Drake alleges Kendrick Lamar's Super Bowl performance defamed him in amended suit against music company

Drake at a basketball game

Rapper and singer Drake, left, attends an NBA basketball game between the Cleveland Cavaliers and the Houston Rockets on March 16, 2024, in Houston. (Photo by David J. Phillip/The Associated Press)

Rapper and singer Drake has alleged that the Universal Music Group “has tripled and quadrupled down on its defamation-for-profit strategy” in part by arranging for fellow rapper Kendrick Lamar to perform his 2024 song “Not Like Us” at the 2025 Super Bowl, according to an amended lawsuit that he filed April 16.

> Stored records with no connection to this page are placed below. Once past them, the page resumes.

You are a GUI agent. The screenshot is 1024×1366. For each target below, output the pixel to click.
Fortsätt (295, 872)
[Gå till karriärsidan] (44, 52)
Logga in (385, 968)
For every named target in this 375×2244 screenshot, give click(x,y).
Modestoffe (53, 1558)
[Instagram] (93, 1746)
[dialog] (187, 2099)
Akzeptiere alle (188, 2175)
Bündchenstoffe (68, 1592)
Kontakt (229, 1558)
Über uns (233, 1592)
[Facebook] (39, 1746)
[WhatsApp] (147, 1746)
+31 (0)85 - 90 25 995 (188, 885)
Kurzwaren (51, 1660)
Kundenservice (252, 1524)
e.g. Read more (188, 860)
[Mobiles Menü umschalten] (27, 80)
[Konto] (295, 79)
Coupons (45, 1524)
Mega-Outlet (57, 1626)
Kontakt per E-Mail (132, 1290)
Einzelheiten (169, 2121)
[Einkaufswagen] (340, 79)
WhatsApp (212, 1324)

The rap track falsely accuses Drake of being a pedophile “and calls for violent retribution,” according to the suit. Even though Lamar left out the word “pedophile” at the Super Bowl, the defamatory meaning was still conveyed, causing more people “to be duped into believing that Drake was a pedophile,” according to the amended complaint, filed in federal court in the Southern District of New York.

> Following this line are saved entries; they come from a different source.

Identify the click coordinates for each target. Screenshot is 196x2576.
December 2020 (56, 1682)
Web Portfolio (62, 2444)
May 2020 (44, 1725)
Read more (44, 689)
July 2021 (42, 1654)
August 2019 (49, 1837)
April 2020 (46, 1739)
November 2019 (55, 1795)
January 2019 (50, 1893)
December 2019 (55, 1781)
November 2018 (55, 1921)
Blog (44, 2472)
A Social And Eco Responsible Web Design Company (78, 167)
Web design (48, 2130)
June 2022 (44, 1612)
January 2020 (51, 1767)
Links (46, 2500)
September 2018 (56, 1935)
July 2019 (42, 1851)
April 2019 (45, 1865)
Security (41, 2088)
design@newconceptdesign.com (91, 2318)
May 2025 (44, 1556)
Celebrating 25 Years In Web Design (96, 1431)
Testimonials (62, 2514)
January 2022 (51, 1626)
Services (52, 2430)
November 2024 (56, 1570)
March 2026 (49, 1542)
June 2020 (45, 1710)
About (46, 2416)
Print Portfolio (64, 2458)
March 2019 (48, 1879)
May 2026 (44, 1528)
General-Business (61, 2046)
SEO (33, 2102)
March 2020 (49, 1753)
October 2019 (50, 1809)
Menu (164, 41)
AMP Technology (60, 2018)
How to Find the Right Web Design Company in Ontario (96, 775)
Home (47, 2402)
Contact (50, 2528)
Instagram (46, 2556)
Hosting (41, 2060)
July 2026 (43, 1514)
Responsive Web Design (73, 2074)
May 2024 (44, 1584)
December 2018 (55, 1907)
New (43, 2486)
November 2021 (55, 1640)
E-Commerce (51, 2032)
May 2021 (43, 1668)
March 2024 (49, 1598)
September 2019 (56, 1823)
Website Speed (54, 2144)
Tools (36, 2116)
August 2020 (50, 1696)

The 2025 Super Bowl had an audience of more than 133 million people, the suit says.

“It was the first, and will hopefully be the last, Super Bowl halftime show orchestrated to assassinate the character of another artist.”

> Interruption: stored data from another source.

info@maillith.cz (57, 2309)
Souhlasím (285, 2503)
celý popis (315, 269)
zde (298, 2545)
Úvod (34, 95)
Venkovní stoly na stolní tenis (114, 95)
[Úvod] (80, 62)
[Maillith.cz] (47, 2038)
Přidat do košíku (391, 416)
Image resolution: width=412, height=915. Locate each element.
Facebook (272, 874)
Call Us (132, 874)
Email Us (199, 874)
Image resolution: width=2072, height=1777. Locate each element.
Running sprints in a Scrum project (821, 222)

Reuters, the New York Times, the Miami Times, CNN, the Associated Press and the Hollywood Reporter have coverage.

The Universal Music Group, which has a division that represents Drake, responded in a statement published by the Hollywood Reporter and other publications.

“Drake, unquestionably one of the world’s most accomplished artists and with whom we’ve enjoyed a 16-year successful relationship, is being misled by his legal representatives into taking one absurd legal step after another,” the statement said.

“We will demonstrate that all remaining claims are without merit,” the statement said. “It is shameful that these foolish and frivolous legal theatrics continue. They are reputationally and financially costly to Drake and have no chance of success.”